[Stored data entries]

==*==

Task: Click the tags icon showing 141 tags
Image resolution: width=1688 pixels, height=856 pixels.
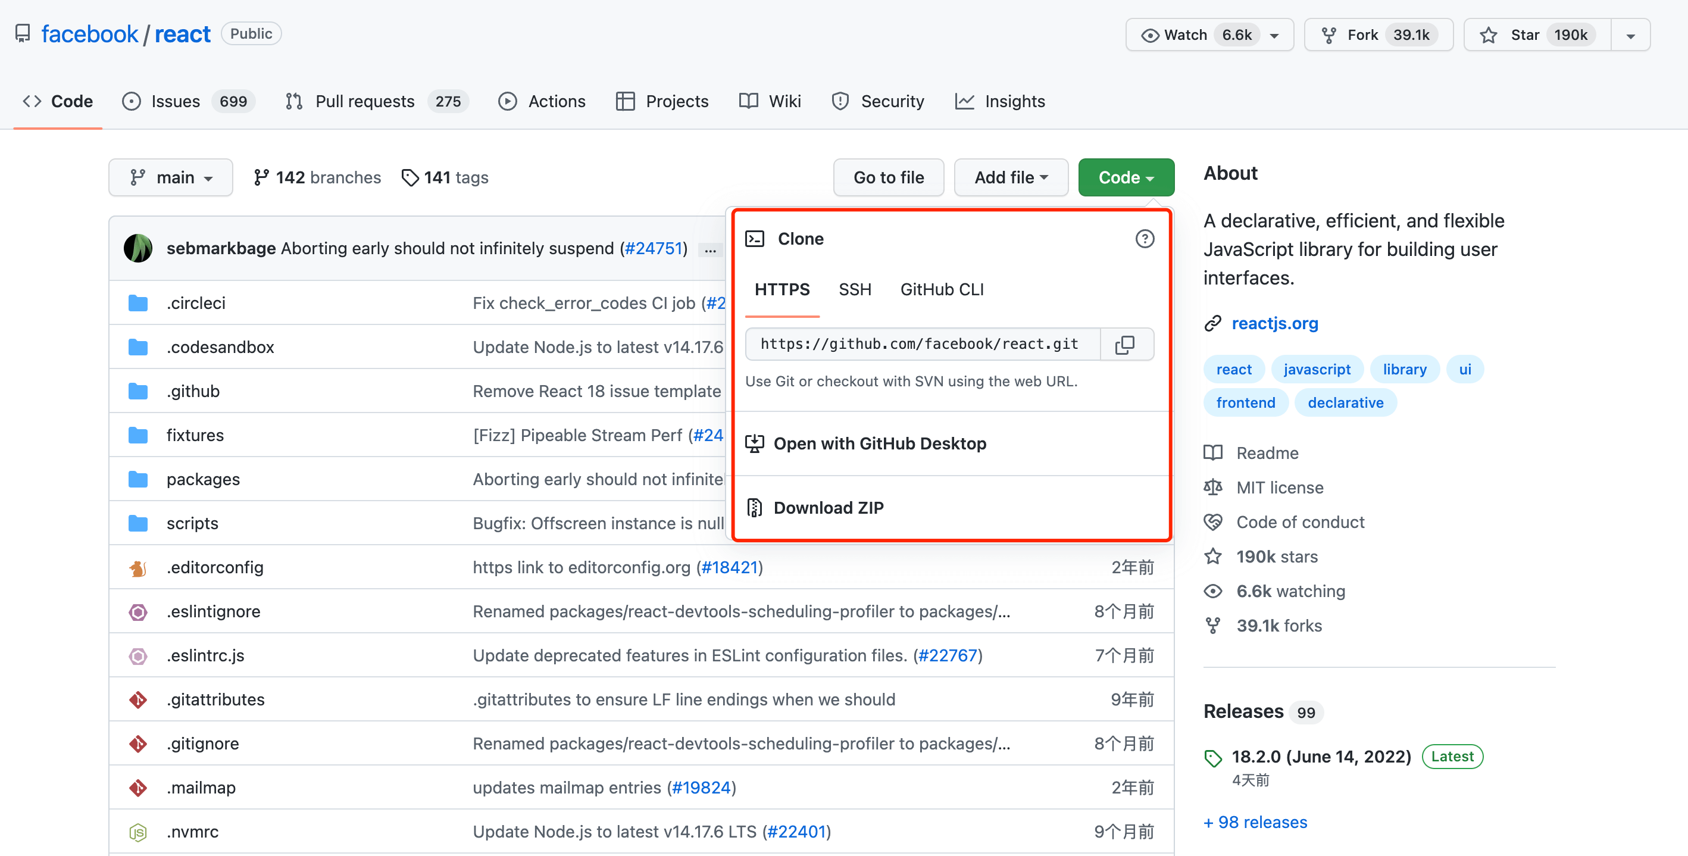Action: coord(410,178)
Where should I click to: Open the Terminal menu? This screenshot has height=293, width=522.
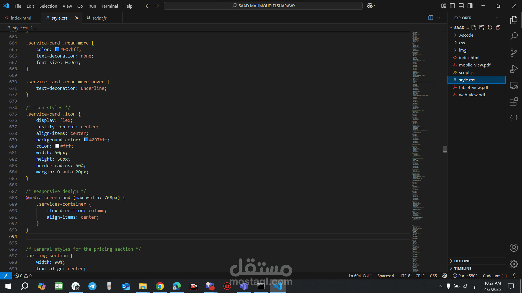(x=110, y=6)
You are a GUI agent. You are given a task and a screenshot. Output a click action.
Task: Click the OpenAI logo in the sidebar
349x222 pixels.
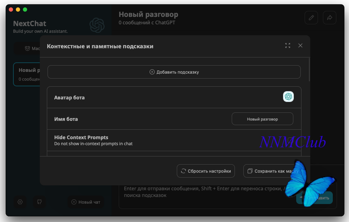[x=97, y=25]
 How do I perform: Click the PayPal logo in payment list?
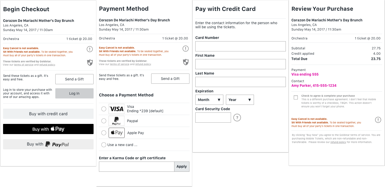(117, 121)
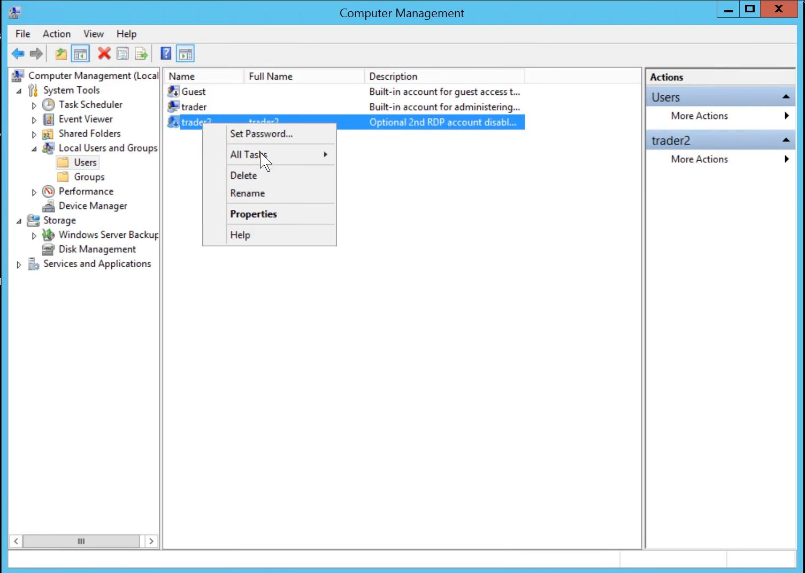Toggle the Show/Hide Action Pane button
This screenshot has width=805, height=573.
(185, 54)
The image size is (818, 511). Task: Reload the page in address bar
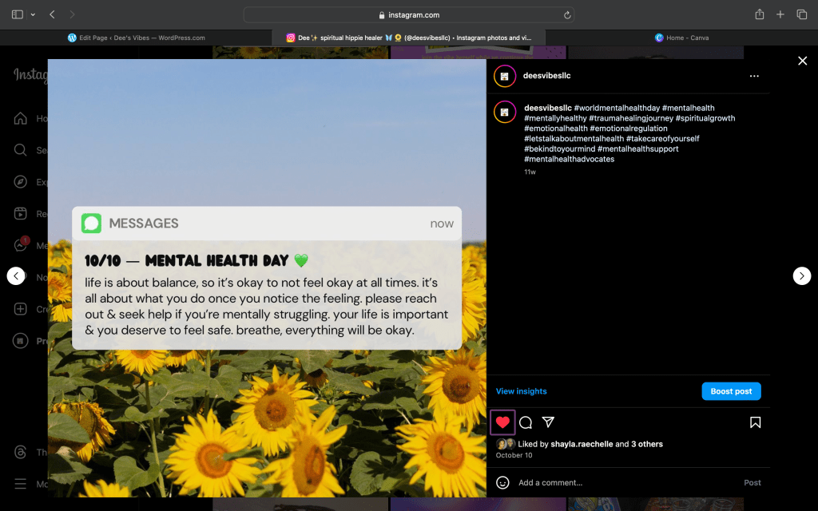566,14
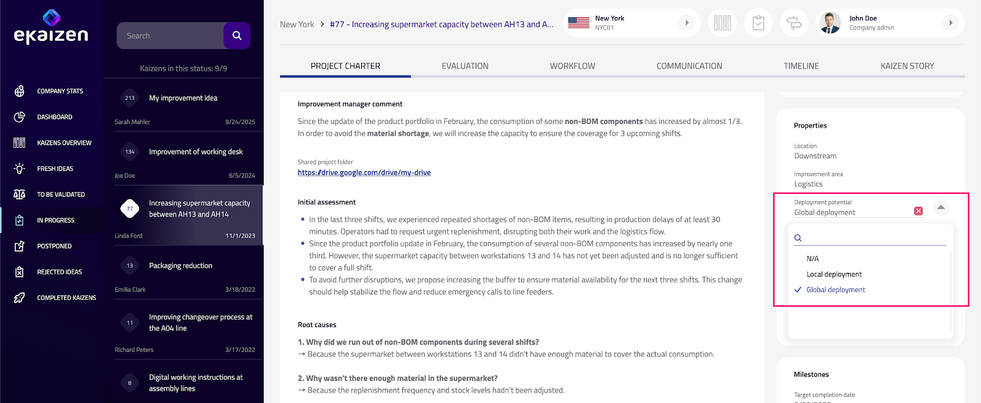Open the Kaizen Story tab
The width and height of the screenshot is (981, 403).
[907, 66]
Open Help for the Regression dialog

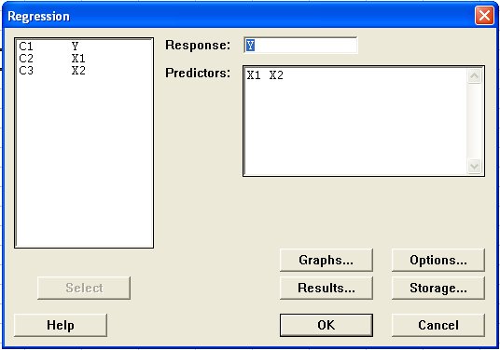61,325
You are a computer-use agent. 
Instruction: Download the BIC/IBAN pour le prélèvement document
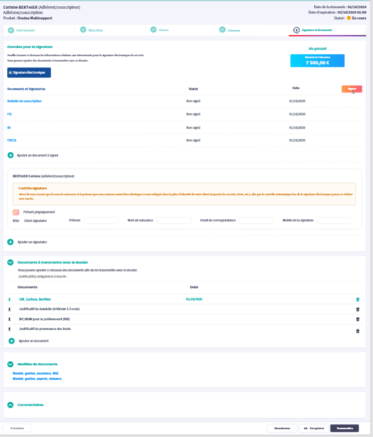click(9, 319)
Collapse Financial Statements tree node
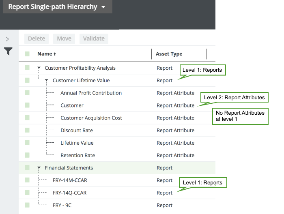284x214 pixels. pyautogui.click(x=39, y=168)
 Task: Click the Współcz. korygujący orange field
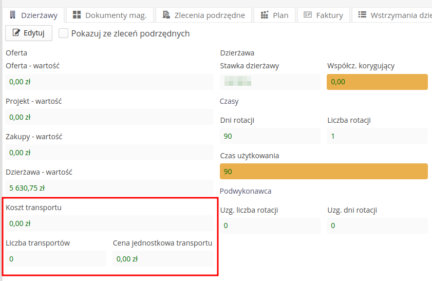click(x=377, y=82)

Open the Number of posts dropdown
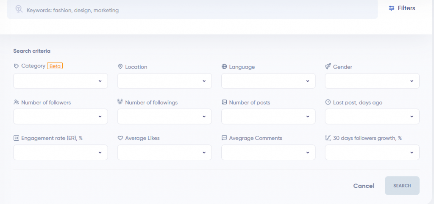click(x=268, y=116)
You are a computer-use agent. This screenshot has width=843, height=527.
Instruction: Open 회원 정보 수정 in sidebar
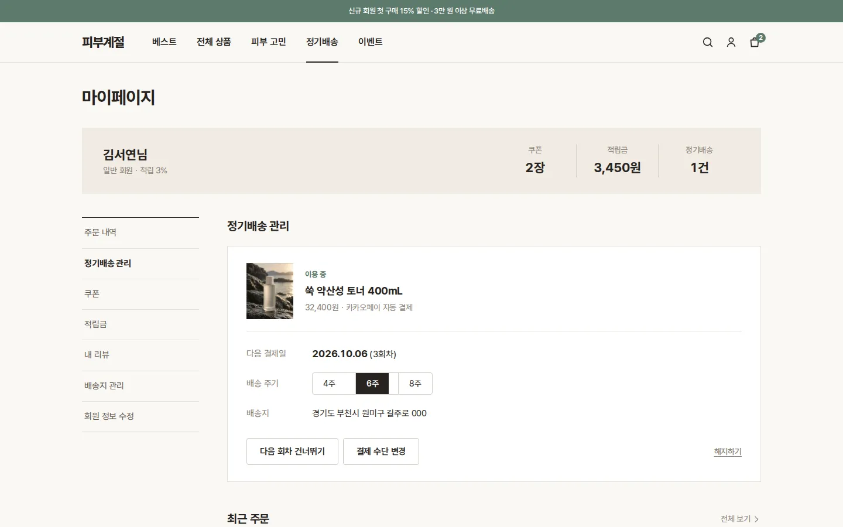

==*==

Instructions to follow | Retype every item above word for word, leaving out the pictures.

Solution to the exercise |
Task: Click the tags icon showing 141 tags
Image resolution: width=1688 pixels, height=856 pixels.
Action: coord(410,178)
Where should I click to: Open the Terminal menu? This screenshot has height=293, width=522.
(x=110, y=6)
You are a GUI agent. You are given a task and a screenshot. Output a click action.
Task: Click the OpenAI logo in the sidebar
349x222 pixels.
[x=97, y=25]
 How do I perform: Click the PayPal logo in payment list?
(117, 121)
Toggle the Show/Hide Action Pane button
This screenshot has width=805, height=573.
(185, 54)
The image size is (818, 511). Task: Reload the page in address bar
566,14
Open the Kaizen Story tab
The width and height of the screenshot is (981, 403).
[907, 66]
Open Help for the Regression dialog

61,325
You are a computer-use agent. 
Instruction: Download the BIC/IBAN pour le prélèvement document
click(9, 319)
Collapse Financial Statements tree node
284x214 pixels. pyautogui.click(x=39, y=168)
 Task: Click the Współcz. korygujący orange field
click(x=377, y=82)

Open the Number of posts dropdown
click(x=268, y=116)
You are a computer-use agent. This screenshot has width=843, height=527.
Instruction: Open 회원 정보 수정 in sidebar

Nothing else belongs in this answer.